During the year, the Company has increased its sales marginally due to moderate increase in Medium and Heavy Commercial Vehicle industry. However, there was no significant increase in total sales due to slow down in the Tractor sector during the second half of the year.

OUTLOOK

The automotive industry was growing consistently over the past decade, but with Indian GDP slowing over the couple of years, the auto industry has been going through challenging times with both production and domestic sales declining due to weakening economic sentiments caused by slowing economy. However the outlook for the Indian automobile sector is positive. The sector is expected to resurge in the coming years on the back of revival in demand both from domestic and export markets. Driven by a renewed confidence in the economy and general improvement in sentiments, the demand is expected to rise. India is now a supplier of a range of high value and critical automobile components to global auto market.

CONSOLIDATED FINANCIAL STATEMENTS

The Company has prepared Consolidated Financial Statements of Nelcast Limited and its subsidiary NC Energy Limited as at 31st March, 2015, in accordance with Accounting Standard 21 on "Consolidated Financial Statements" issued by the Institute of Chartered Accountants of India. As required by Clause 41 of the Listing Agreement with Stock Exchanges, the audited Consolidated Financial Statements are circulated with the Annual Report.

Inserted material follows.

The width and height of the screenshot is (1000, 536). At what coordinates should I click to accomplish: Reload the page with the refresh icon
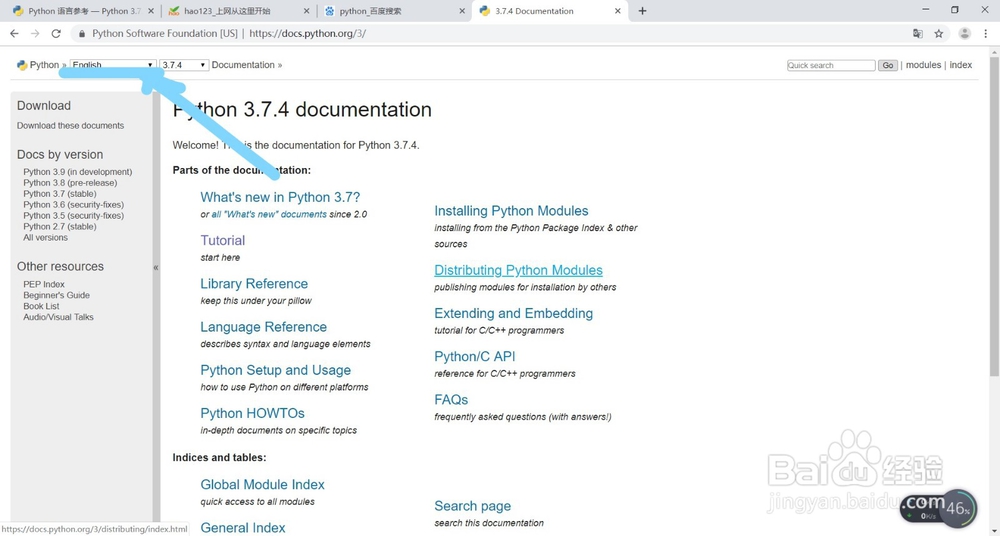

SUBSIDIARIES, ASSOCIATES AND JOINT VENTURES

In terms of proviso to sub section (3) of Section 129 of the Companies Act, 2013 the salient features of the financial statement of subsidiary company is set out in the prescribed form AOC-1, which is annexed with this report as Annexure-B. The Company will make available the audited annual accounts and related information of its subsidiary, upon request by any of its shareholders. The annual accounts of the subsidiary company will also be kept for inspection, by any member at the Registered Office of the Company and its subsidiary company. The consolidated financial statements presented by the Company, which form part of this annual report, include financial results of its subsidiary company.

QUALITY AND CUSTOMER SATISFACTION

The Company adheres to the TS 16949 norms, and continuously strives to achieve world class quality by strictly adhering to the quality standards. The Company has been awarded ISO 14001 & 18001 for Environmental Management Systems.

The Company has been receiving continuous support from its OEM customers like Tata Motors, Ashok Leyland, TAFE, Eicher Tractors (TMTL), Mahindra & Mahindra, Volvo-Eicher Commercial Vehicles, SAME Tractors, Escorts Tractors, Sonalika Tractors (ITL), Daimler India, Ashok Leyland John Deere, Caterpillar, etc., from Tier I customers like Automotive Axles, American Axles, Dana, Rane Madras, Rane-TRW, ZF India, Simpson & Co., etc., and export customers like Meritor and ZF Industries. The Company is closely working with all customers in terms of new product development, improvement in quality & delivery performance etc., to meet their expectations.

DEPOSITS

The Company has not accepted any public deposits during the year and as such, no amount on account of principal or interest on deposits from public was outstanding as at 31st March, 2015.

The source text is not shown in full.